Mas durante estes 1.400 anos de opressão cristã não houve períodos de
tolerância islâmica, em alternativa à violência e perseguição?
Não se pode negar que houve períodos de
relativa tolerância. No tempo de Al-Rashid foi fundada em Bagdade a Casa da
Sabedoria, a grande biblioteca. Houve um período de relativa prosperidade em
que o conhecimento judaico e cristão era valorizado e o florescimento da
ciência, da matemática e da medicina foi tornado possível pelos académicos
cristãos nestorianos que traduziram textos gregos, que já eram antigos no
século IX.
Os nossos antepassados cristãos partilharam
com os árabes muçulmanos uma tradição profunda de pensamento e filosofia e
entraram em diálogo respeitoso com eles a partir do século VIII. A “Era Dourada
Árabe” foi, como disse o historiador Philip Jenkins, construída sob o
conhecimento caldeu e siríaco. Conhecimento cristão. A imposição da shari’a
[lei islâmica] levou ao declínio desta grande aprendizagem e ao fim da “Era
Dourada” da cultura árabe. Tinha-se desenvolvido um estilo de diálogo
escolástico que só foi possível porque uma sucessão de califas tolerou as
minorias. Quando essa tolerância terminou, a cultura e a riqueza que dela
advinham terminou também.
Diria, então, que a coexistência é possível e que a tolerância é a chave
para o desenvolvimento dos povos?
Precisamente. Mas esses momentos de tolerância
têm sido uma via de sentido único: os líderes muçulmanos decidem, com base no
seu próprio juízo e vontade, se os cristãos e outros não-muçulmanos devem ser
tolerados e em que grau. Não é, nem nunca foi, uma questão de igualdade.
Fundamentalmente, aos olhos do Islão, os cristãos não são iguais. Não devemos
ser tratados como iguais; apenas podemos ser tolerados ou não, conforme a
intensidade do espírito jihadista prevalecente. Sim, a raiz de tudo isto são os
ensinamentos da jihad, a justificação pelos atos de violência.
Os cristãos iraquianos estão a regressar às suas aldeias. A situação
está a melhorar? Como é a vida para os cristãos e outras minorias?
Existem ainda grupos extremistas, cada vez
mais, que dizem que matar cristãos e yazidis ajuda a espalhar o Islão. Aderindo
rigorosamente ao ensinamento corânico, atribuem às minorias o estatuto de
Dhimmi [cidadãos de segunda], permitindo assim que lhes seja confiscada a
propriedade e tenham de pagar o imposto islâmico da jizya.
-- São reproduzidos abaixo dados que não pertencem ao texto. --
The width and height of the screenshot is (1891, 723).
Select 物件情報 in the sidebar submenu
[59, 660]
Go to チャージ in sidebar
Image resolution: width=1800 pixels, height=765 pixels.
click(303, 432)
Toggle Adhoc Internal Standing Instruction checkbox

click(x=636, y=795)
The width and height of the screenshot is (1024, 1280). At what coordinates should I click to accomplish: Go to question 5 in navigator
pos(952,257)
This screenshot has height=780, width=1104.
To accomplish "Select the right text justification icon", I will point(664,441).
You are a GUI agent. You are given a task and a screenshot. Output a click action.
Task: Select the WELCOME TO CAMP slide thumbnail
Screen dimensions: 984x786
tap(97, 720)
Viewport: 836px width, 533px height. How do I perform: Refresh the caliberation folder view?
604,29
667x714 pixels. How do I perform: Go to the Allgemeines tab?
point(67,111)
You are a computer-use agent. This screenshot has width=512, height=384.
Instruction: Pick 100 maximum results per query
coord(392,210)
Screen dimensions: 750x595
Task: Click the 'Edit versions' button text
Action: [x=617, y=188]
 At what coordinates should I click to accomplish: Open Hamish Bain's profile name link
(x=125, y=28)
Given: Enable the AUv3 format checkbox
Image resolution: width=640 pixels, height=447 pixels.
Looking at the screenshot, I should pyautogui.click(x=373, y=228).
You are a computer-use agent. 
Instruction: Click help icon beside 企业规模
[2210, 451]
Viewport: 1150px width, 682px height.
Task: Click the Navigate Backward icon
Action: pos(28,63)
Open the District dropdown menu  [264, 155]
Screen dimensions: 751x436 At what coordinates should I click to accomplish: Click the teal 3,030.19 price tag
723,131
Mas vai mais longe.
Se fosse um cristão no Iraque ou em qualquer outra parte do Médio Oriente,
jamais aceitaria viver sob a sombra em que nós vivemos – e debaixo da qual
vivemos há séculos. Segundo a Constituição do meu país somos cidadãos menores,
vivemos segundo a vontade dos nossos autoproclamados superiores. A nossa
humanidade não nos dá direitos.
Nos países ocidentais vocês são iguais perante
a lei. O princípio básico da vida europeia ou americana é uma fundação de ordem
cívica cristã, em que somos todos filhos de um Deus que nos ama, criados à Sua
imagem e semelhança, que nos dá a todos dignidade e nos encoraja a
respeitarmo-nos mutuamente. A segurança cívica nasce de uma mundivisão que dá
valor a todos os seres humanos, não pela sua posição ou função, mas
simplesmente porque são humanos. Esta visão tem sido um grande dom para a
tradição judaico-cristã. Reconstruir a sociedade civil significa reconstruí-la
para todos. Toda a gente tem o seu lugar e toda a gente tem oportunidade para
prosperar.
A verdade é que existe uma crise fundacional
no interior do próprio Islão, e se essa crise não for reconhecida, abordada e
corrigida então não haverá futuro para a sociedade civil no Médio Oriente ou
sequer em qualquer país em que o Islão se imponha.